** Begin SOURCE EXCERPT **
Monitor and adjust resource allocation in a PureData for Analytics system using IBM Netezza Performance Portal 2.1
The IBM Netezza Performance Portal is a web-based tool for managing and monitoring the PureData for Analytics data warehouse appliance (also known as Netezza appliance). The Netezza Performance Portal:
- Is for system and database administrators who want to manage and monitor one or more appliances from within a single user interface.
- Offers a wide range of database administration capabilities (creating, viewing, modifying, and deleting database objects in the system, or managing database users and groups).
- Includes realtime monitoring of the system's hardware configuration and health, running and finished SQL queries, and active sessions.
- Has a simple but powerful mechanism of collecting system performance data and correlating it with SQL queries that ran on the system in the given time frame in the past.
Netezza Performance Portal is available for PureData for Analytics 6.x and 7.x users at no additional cost and can be installed either on the appliance or on a separate RHEL 5.x or 6.x system.
In this article, you learn to monitor and adjust resource utilization of the data warehouse appliance using Netezza Performance Portal 2.1 features and PureData for Analytics 7.1.
** End SOURCE EXCERPT **
GIVEN PROBLEM 1 -
Turn the paragraph of the Netezza Performance Portal article that begins "Netezza Performance Portal is available" into a short bulleted list that keeps its main facts.
GIVEN PROBLEM 2 -
Extend the Netezza Performance Portal article with a few sentences that pick up after its last sentence.
The records have no connection to the Netezza Performance Portal article.
** Begin RECORD EXTRACTS **
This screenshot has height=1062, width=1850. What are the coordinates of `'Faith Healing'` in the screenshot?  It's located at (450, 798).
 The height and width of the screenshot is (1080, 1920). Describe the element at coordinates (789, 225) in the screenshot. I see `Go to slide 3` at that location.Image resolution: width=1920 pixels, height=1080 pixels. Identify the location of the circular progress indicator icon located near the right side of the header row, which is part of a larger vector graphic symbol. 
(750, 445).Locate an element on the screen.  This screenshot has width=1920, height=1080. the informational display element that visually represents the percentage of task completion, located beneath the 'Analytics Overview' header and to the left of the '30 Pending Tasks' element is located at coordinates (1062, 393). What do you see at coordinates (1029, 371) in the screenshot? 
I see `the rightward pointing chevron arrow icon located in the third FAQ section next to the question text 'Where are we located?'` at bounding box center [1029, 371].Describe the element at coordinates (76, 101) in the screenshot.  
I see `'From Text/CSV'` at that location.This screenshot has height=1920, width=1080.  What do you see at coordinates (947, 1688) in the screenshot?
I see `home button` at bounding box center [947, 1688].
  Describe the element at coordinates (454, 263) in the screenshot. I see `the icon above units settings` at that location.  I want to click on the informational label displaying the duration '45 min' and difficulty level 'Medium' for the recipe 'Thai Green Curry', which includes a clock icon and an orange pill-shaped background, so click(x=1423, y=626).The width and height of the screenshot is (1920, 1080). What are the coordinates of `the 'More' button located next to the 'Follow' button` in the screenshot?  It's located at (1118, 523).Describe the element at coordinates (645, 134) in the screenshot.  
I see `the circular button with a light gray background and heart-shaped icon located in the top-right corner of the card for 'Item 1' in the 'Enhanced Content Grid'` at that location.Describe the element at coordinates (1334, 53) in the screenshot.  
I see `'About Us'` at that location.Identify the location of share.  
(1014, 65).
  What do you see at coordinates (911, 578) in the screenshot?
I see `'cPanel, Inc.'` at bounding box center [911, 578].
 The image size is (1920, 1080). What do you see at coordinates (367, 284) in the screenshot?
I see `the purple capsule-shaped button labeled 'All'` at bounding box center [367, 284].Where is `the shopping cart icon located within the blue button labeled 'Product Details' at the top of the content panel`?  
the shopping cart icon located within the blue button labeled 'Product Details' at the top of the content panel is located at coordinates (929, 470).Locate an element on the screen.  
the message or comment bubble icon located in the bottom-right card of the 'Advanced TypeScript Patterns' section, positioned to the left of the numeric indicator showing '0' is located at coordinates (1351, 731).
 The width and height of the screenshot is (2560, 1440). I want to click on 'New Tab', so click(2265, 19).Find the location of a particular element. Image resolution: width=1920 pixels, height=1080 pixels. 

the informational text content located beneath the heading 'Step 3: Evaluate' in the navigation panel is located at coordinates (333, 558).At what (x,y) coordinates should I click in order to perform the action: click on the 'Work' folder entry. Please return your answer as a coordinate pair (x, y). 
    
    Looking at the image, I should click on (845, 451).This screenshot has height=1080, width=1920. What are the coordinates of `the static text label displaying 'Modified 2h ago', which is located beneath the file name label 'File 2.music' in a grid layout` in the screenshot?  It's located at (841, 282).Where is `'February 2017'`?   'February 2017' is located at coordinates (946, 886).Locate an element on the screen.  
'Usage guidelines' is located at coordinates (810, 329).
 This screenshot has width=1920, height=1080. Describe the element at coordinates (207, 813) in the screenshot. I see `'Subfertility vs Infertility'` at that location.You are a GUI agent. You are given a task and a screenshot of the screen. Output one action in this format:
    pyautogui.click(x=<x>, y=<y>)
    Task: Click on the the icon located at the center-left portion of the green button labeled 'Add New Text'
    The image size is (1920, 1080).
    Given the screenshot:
** End RECORD EXTRACTS **
EXERCISE RESPONSE 1 -
- Available to PureData for Analytics 6.x and 7.x users
- No additional cost
- Can be installed on the appliance or on a separate RHEL 5.x or 6.x system

EXERCISE RESPONSE 2 -
New features of Netezza Performance Portal 2.1
Netezza Performance Portal 2.1 introduces multiple features to improve the monitoring and management of the data warehouse appliance. Several of the new features are related to new features in PureData for Analytics 7.1, such as support for client information fields and the scheduler rules.
Other features offer additional insight into activities performed on the warehouse, such as: displaying explain information for SQL queries run in the system, history of backup and restore operations displayed along with their log files, or resource allocation history information for particular resource sharing groups (discussed in Resource allocation).
Managing workload with scheduler rules
The scheduler rules feature, introduced in PureData System for Analytics 7.1, lets you exert more direct control over scheduling and executing queries. A scheduler rule consists of a set of conditions that identify the workload and the action to be taken for the plans belonging to this workload. Conditions allow you to filter:
- Only the plans coming from a specific user or resource sharing group.
- Only the plans having specific priority.
- Duration estimate or job type (loads, for example).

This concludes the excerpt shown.